Shota Rustaveli National Science Foundation of GeorgiaStart Date: 2013-04-14 End Date: 2016-04-14
In mathematical modeling of many natural phenomena and processes many nonlinear nonstationary equations are received. Often they can be described by the boundary and initial-boundary value problems posed for parabolic and hyperbolic differential and integro-differential equations. Their linearized variants are studied sufficiently, but they do not describe these phenomena with required exactness. Therefore, investigation of nonlinear mathematical models is actual both in practical and in theoretical aspects till today.
The initial and mixed problems posed for hyperbolic equations are studied well enough. As regards to the Cauchy-Goursat and Darboux boundary value problems posed in angular domains for nonlinear wave equation they are on the initial stage of study and so retain actuality. This especially concerns the study of conic body in supersonic flow and string oscillation in viscous liquid which can be reduced to the Darboux problem with the boundary conditions on non-characteristic curves starting from a common point.
One very important nonlinear nonstationary model is obtained in the mathematical modeling of processes of electromagnetic field propagation in the medium. In the quasistationary case, the corresponding system of Maxwell’s equations can be reduced to the equivalent integro-differential form.
It is important to study the questions of existence, uniqueness, asymptotic behavior of solutions and numerical resolution of initial-boundary value problems for such type models. In this direction some investigations are already performed and the goal of the project is to continue and deepen these researches. The mentioned problems mainly are conditioned by real physical problems, but part of them is the result of natural mathematical generalization and abstraction as well.

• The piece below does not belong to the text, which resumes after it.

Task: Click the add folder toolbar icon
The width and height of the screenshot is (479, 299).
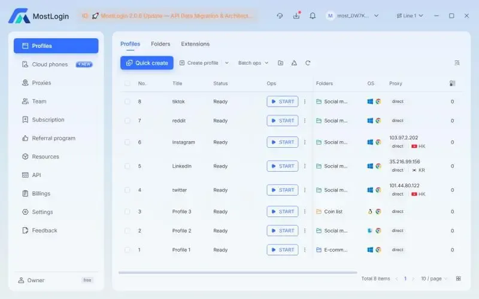Action: (x=281, y=63)
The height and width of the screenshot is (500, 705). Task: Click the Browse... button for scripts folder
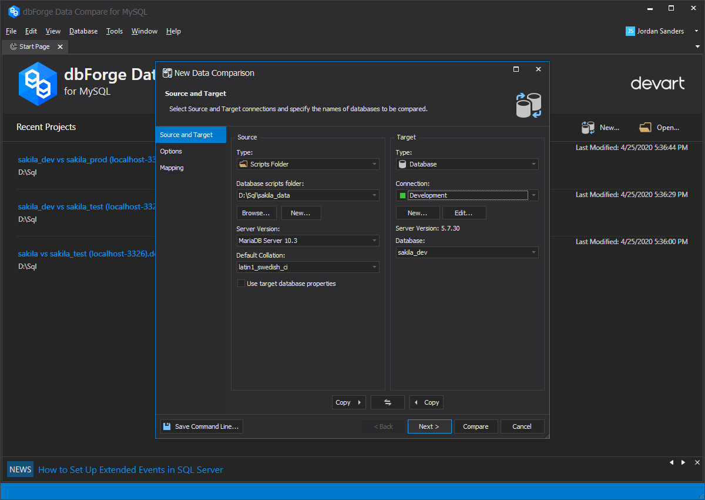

The study of one important nonlinear integro-differential model that arises in thermoelasticity quasistatic contact problems is planned as well.
The goal of project is to study the following questions to obtain some structural and qualitative properties of boundary and initial-boundary value problems for nonlinear hyperbolic type differential and parabolic type integro-differential equations: the influence of a nonlinearity nature on the solvability of boundary and initial-boundary value problems in view of the existence, non-existence (blow-up, gradient catastrophe, estimate of life-span) and uniqueness of solution; the establishment of the influence of nonlinear source and dissipative members on the correctness of problems; asymptotic behavior of solutions; construction and investigation of finite-difference schemes; carrying out numerical realization, analysis of the obtained results and comparison with theoretical conclusions.
The novelty of research consists in coalescence of methods of classical and modern theories of differential equations, nonlinear and numerical analysis.
One must note that the problems posed in the project are quite problematic and their solution is connected with certain scientific risks. But the knowledge and experience of the project participants in studying nonstationary nonlinear models make a premise that the objectives of the project will be successfully achieved, of course if the project will be funded accordingly.
The project aims at complete research for abovementioned problems, which will make the structural and qualitative theory and numerical methods for boundary and initial-boundary value problems for nonlinear nonstationary equations more precise.